LA RÉACTION DES MARCHÉS ET LA BdC
Les rendements souverains à 2 ans du Canada ont gagné à peu près 4 points de base dans la foulée de la publication des données, et la vigueur des chiffres sur les ventes au détail aux États‑Unis a renforcé la réaction à l’IPC. Cette réaction initiale a été tempérée par les rendements à 2 ans, toujours en hausse de 4 points de base cumulatifs dans la journée et de 7 points de base par rapport aux rendements à 2 ans des bons du Trésor américain. Le dollar canadien s’est d’abord valorisé d’environ un quart de cent par rapport au dollar US; or, il est aujourd’hui revenu à son point de départ et reste ferme par rapport au billet vert. Les marchés ont tablé sur la probabilité d’une autre hausse de la BdC à sa réunion du 6 septembre sans en faire un scénario de base; toutefois, la volatilité des contrats penche fortement en faveur d’une autre hausse d’un quart de point dans les prochaines réunions. Je préférerais que la première hausse intervienne en septembre. Les risques statistiques supplémentaires portant par exemple sur le PIB le 1er septembre et les autres faits de l’évolution de la conjoncture mondiale pourraient éclairer encore mieux le risque monétaire.
DÉTAILS
Les trois indicateurs de l’inflation fondamentale se sont accélérés en juillet. Les données de synthèse, trompeuses, télégraphient un léger fléchissement des indicateurs de l’inflation fondamentale sur un an et ne font pas état des statistiques probantes sur l’inflation à la marge, d’autant plus que depuis un certain temps, la BdC préfère s’en remettre aux indicateurs tendanciels de plus grande fréquence sur lesquels j’ai insisté durant la pandémie.

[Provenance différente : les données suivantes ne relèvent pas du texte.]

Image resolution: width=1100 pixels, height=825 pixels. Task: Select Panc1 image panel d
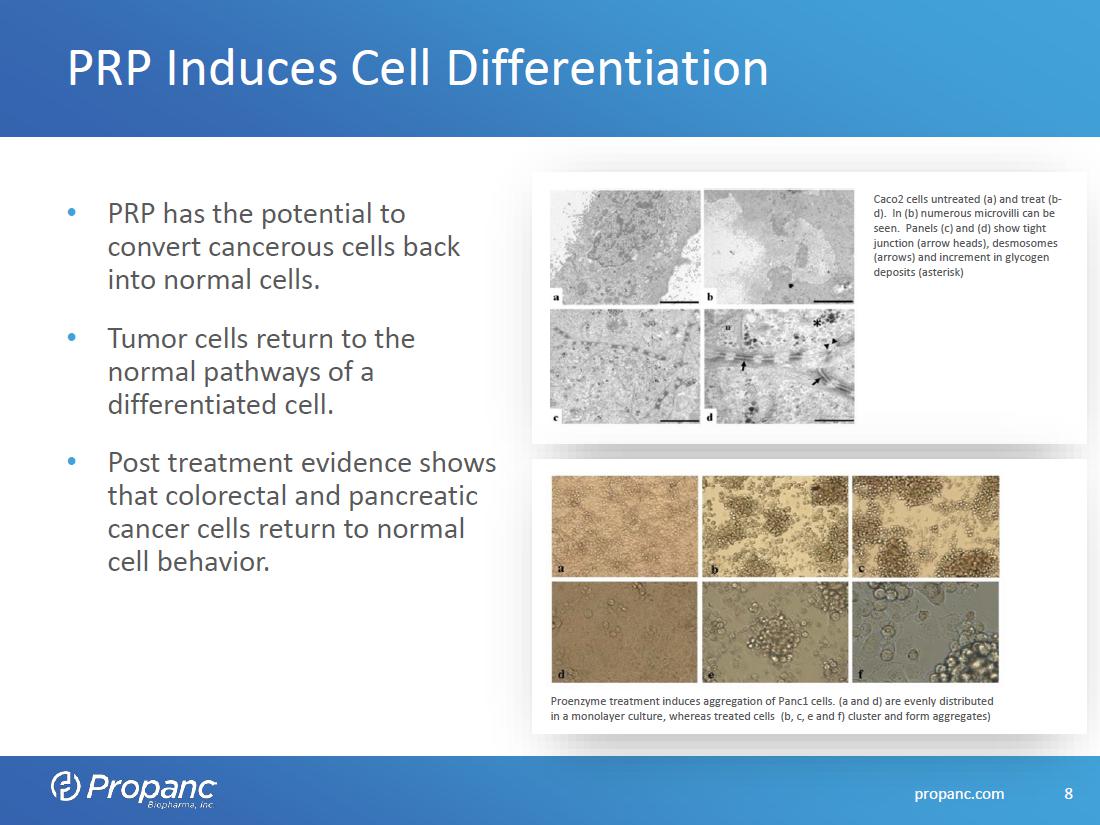[x=625, y=632]
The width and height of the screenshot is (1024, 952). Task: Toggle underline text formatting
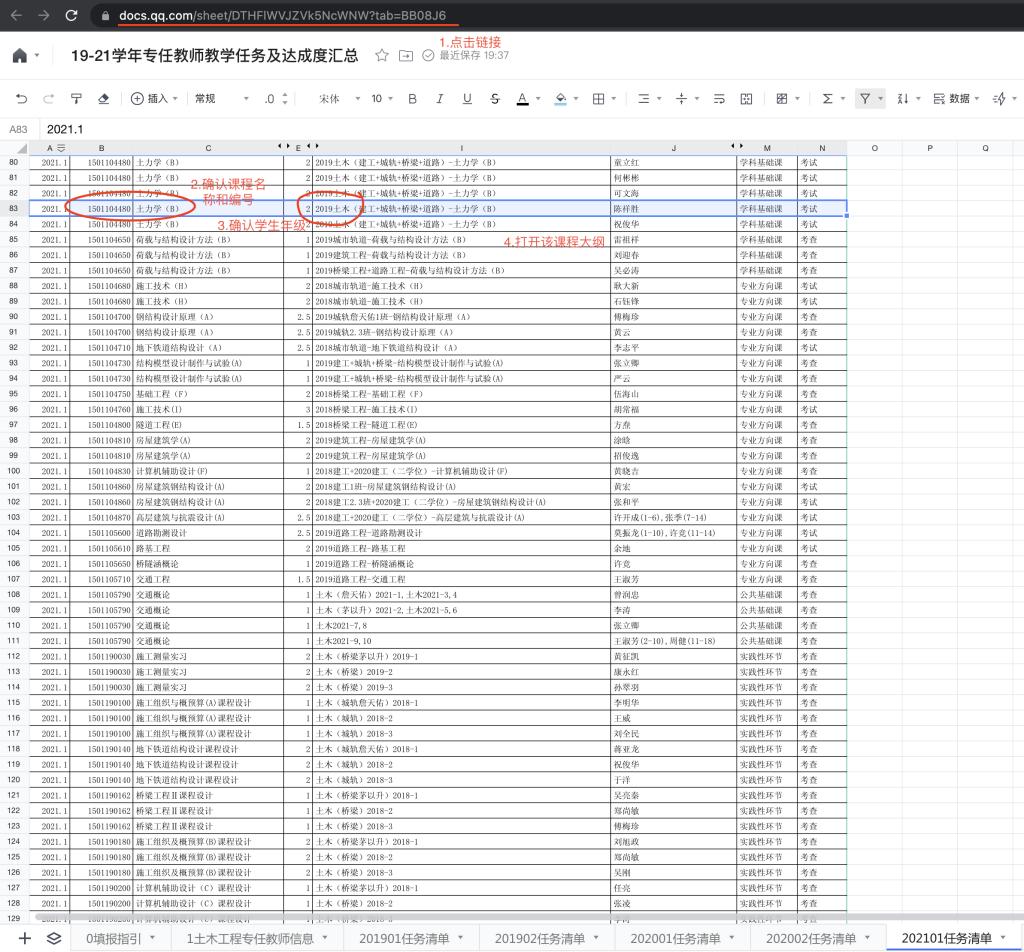(467, 98)
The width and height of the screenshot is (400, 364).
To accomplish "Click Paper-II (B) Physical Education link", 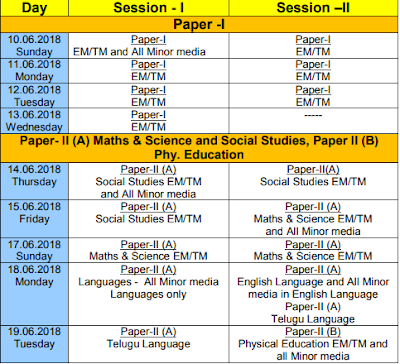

Chacun des indicateurs de l’IPC de base traditionnel (hors aliments et énergie), soit l’IPC en moyenne tronquée et l’IPC en moyenne pondérée, a gagné 4,2 % sur un mois en rythme désaisonnalisé et annualisé en juillet (graphique 1). Il s’agit d’une hausse par rapport à la moyenne du mois précédent; les pressions de l’inflation fondamentale se sont donc accélérées. La BdC a fixé à 2 % la cible de l’inflation de synthèse à moyen terme; elle se sert toutefois des indicateurs de base pour guider opérationnellement les efforts consacrés pour atteindre la cible de synthèse, qui peut être distorsionnée par une minorité de facteurs.
La moyenne mobile sur 3 mois pour la moyenne tronquée et la médiane pondérée, reprend les révisions apportées à ces deux indicateurs; elle est de l’ordre de 3,5 % sur un mois en rythme désaisonnalisé et annualisé, ce qui est révélateur de la grande ténacité des pressions inflationnistes sous‑jacentes.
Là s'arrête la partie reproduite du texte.